Kee-frame also includes a re-frame effect for triggering a browser navigation, after all navigation is a side effect. The effect is :navigate-to
and it accepts a bidi route. The example below shows a handler that receives some data and navigates to the view page for those data.
(reg-event-fx :todo-added
(fn [_ [todo]]
{:db (update db :todos conj todo)
:navigate-to [:todo :id (:id todo)]]})) ;; "/todos/14"
Most apps need to different views for different URLs. This isn't too hard to solve in re-frame, just subscribe to your route and implement your dispatch logic like this:
(defn main-view []
(let [route (subscribe [:kee-frame/route])]
(fn []
[:div
(case (:handler @route)
:index [index-page]
:orders [orders-page])])))
Kee-frame provides a simple helper to do this:
(defn main-view []
[k/switch-route (fn [route] (:handler route))

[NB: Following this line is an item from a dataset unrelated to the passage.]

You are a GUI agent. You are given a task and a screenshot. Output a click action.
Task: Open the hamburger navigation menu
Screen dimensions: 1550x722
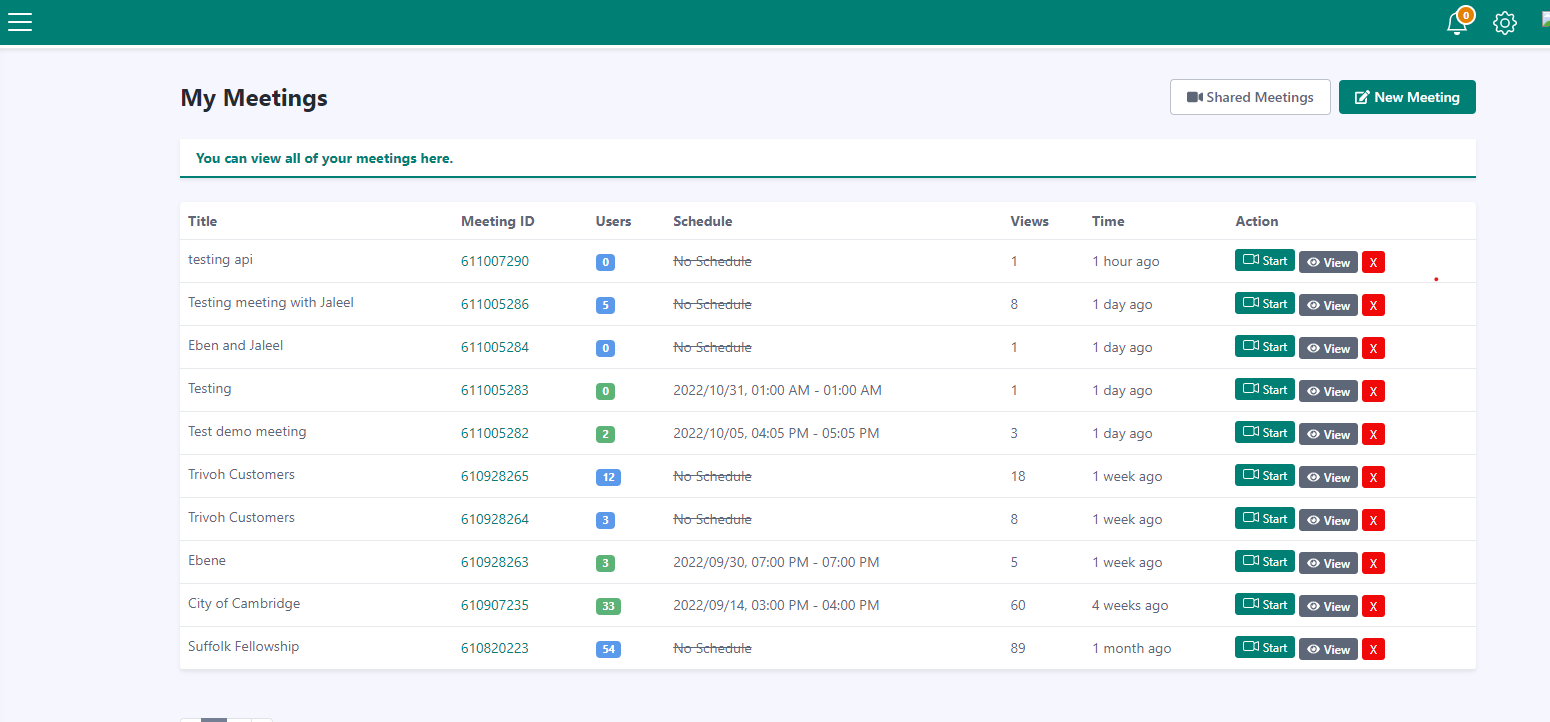[20, 22]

:index [index-page] ;; Explicit call to reagent component, ignoring route data
:orders orders-page]) ;; Orders page will receive the route data as its parameter because of missing []
It looks pretty much the same, only more concise. But it does help you with a few subtle but important things:
switch-route
is a function that accepts the route and returns the value you are dispatching onSeveral parts of kee-frame are designed to be opt-in. This means that you can include kee-frame in your project and start using parts of it.
If you want controllers and routes, you need to replace your current routing with kee-frame's routing. If your current routing requires a lot of work to fit with the standard bidi routing solution, you may implement a custom router. See the next section for more details.
Alternatively, make your current router dispatch the event [:kee-frame.router/route-changed route-data]
on every route change. That should enable what you need for the controllers.
You may not like bidi, or you are already using a different router. In that case, all you have to do is implement your own version of the protocol
kee-frame.api/Router
and pass it in with the rest of your config:
(k/start! {:router (->ReititRouter reitit-routes)
:root-component [my-root-reagent-component]
...})
Here are some example (not fully tested) router implementations.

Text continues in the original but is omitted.